Measuring of a process capability is to know how well the process will meet specification and level of control necessity. Process capability expresses also the ability of the integration of machine, material, people, and methods to obtain a product that will regularly meet engineering specifications. The techniques used for the process capability analysis are histograms, probability plots, and control charts. Control charts and process capability are the effective process monitoring analysis methods (Sagawa & Yamada, 2013). Before analyzing the process capability, the process must be in statistical quality control condition. After the process stability (the process in state of statistical control) has been approved, normality tests must be applied on the process data. Histogram and probability plot are used to test the normality of the data. Process capability can be measured by capability indices.
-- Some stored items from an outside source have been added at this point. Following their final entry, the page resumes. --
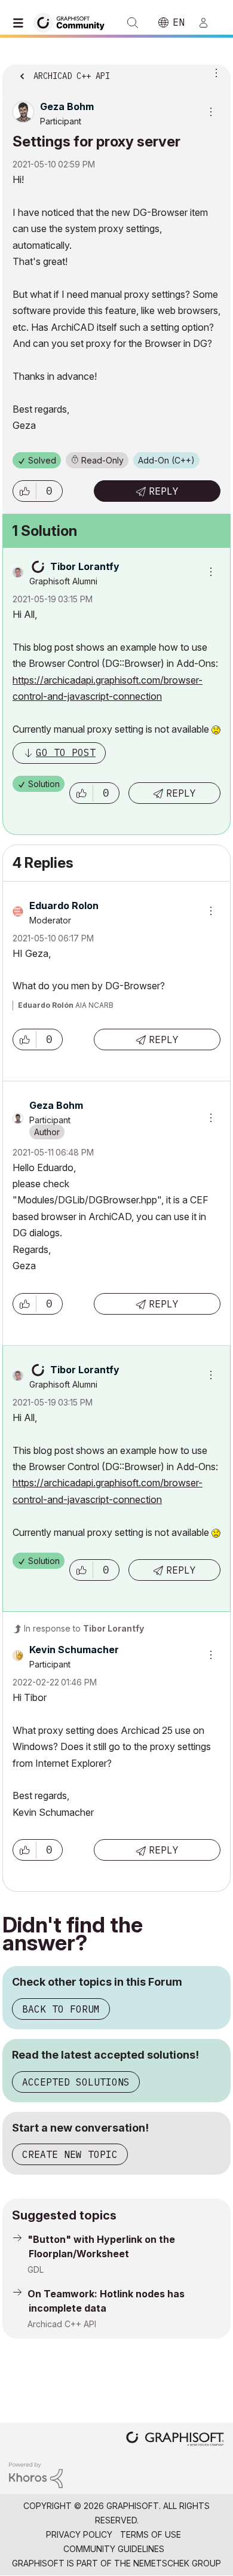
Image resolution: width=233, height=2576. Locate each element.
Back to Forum (61, 2009)
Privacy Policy (79, 2534)
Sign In (208, 22)
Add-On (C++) (166, 460)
Process capability indices measures the ability of process to meet the required engineering specifications, the most common capability indices used in the manufacturing industries are CP, Cpk, Cpm, and Cpmk for

evaluating the process performance. Pearn and Lin (Pearn & Lin, 2004) studied the process capability indices such as Cp,

Cpk, and CPm. They concluded that, the process capability

index Cpm is better for customer protection. Hsin-Hung (WU, 2004)studied the relationship among loss function, process capability indices and control charts. He stated that by applying the target cost philosophy the quality of products is improved. Rezaie et al (Rezaie, Ostadi, & Taghizadeh, 2006) showed how to use the process capability indices and predict the performance of the process. They stated that, the Cp value of 1.33 is the most commonly acceptable, and Cpk greater than 1.33 means the process is capable. Ghasemi and Zahediasl (Ghasemi & Zahediasl, 2012) presented the procedures for checking normality of data in statistical analysis.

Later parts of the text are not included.